─── Data extract ───
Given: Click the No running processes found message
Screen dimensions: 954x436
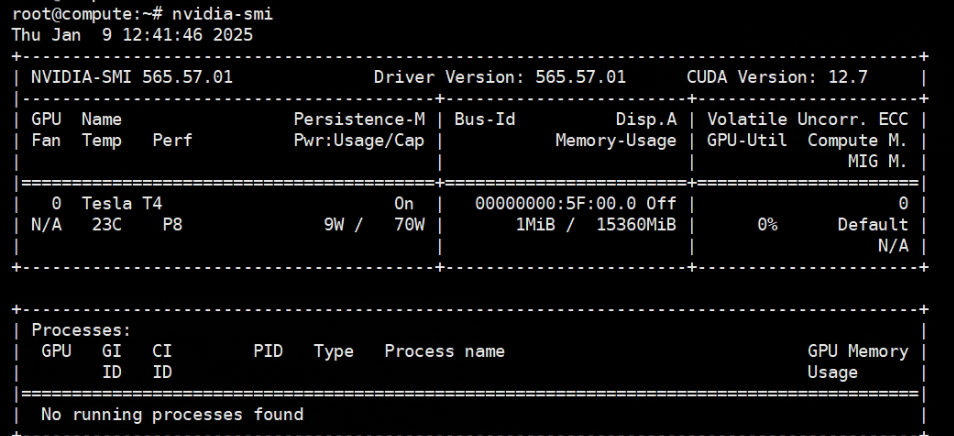Looking at the screenshot, I should [x=171, y=414].
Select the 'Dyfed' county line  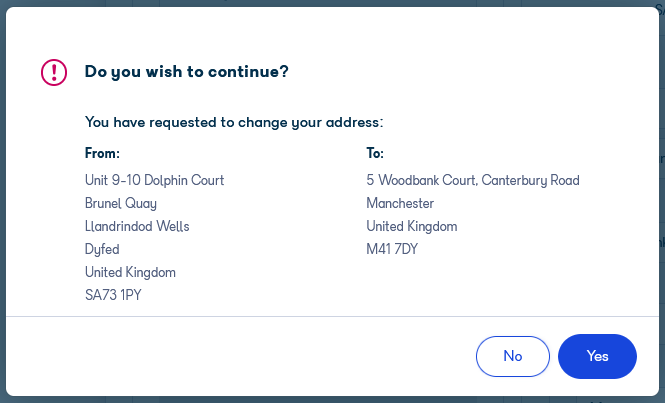tap(102, 249)
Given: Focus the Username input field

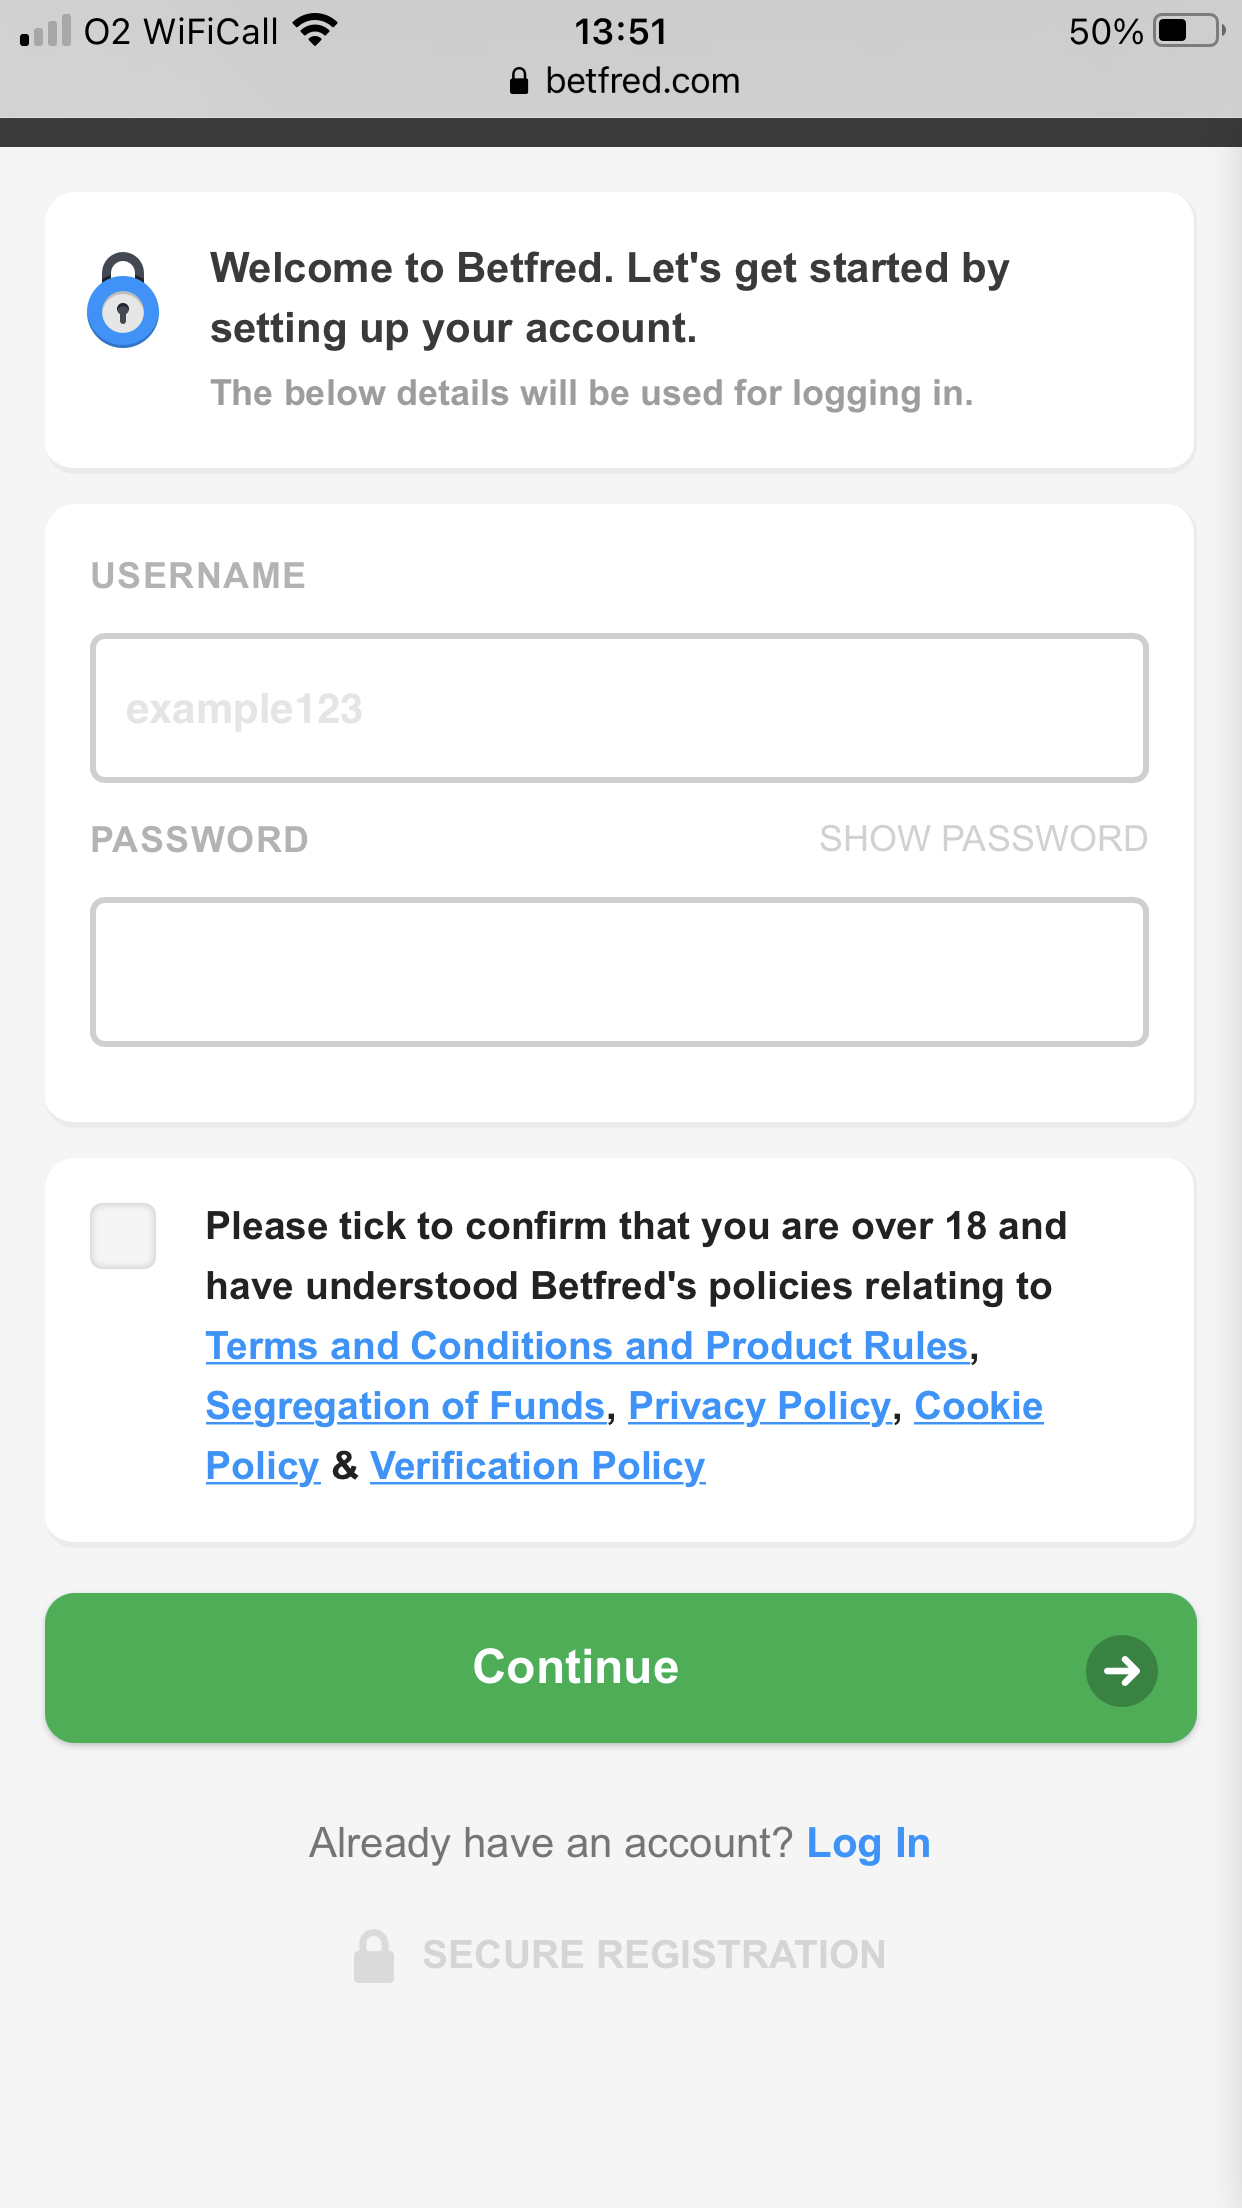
───
• _Exercise prompt_
When a line holds the string "Given", pull it out of the listing.

• _Response_
Given: Click the No running processes found message
Given: Focus the Username input field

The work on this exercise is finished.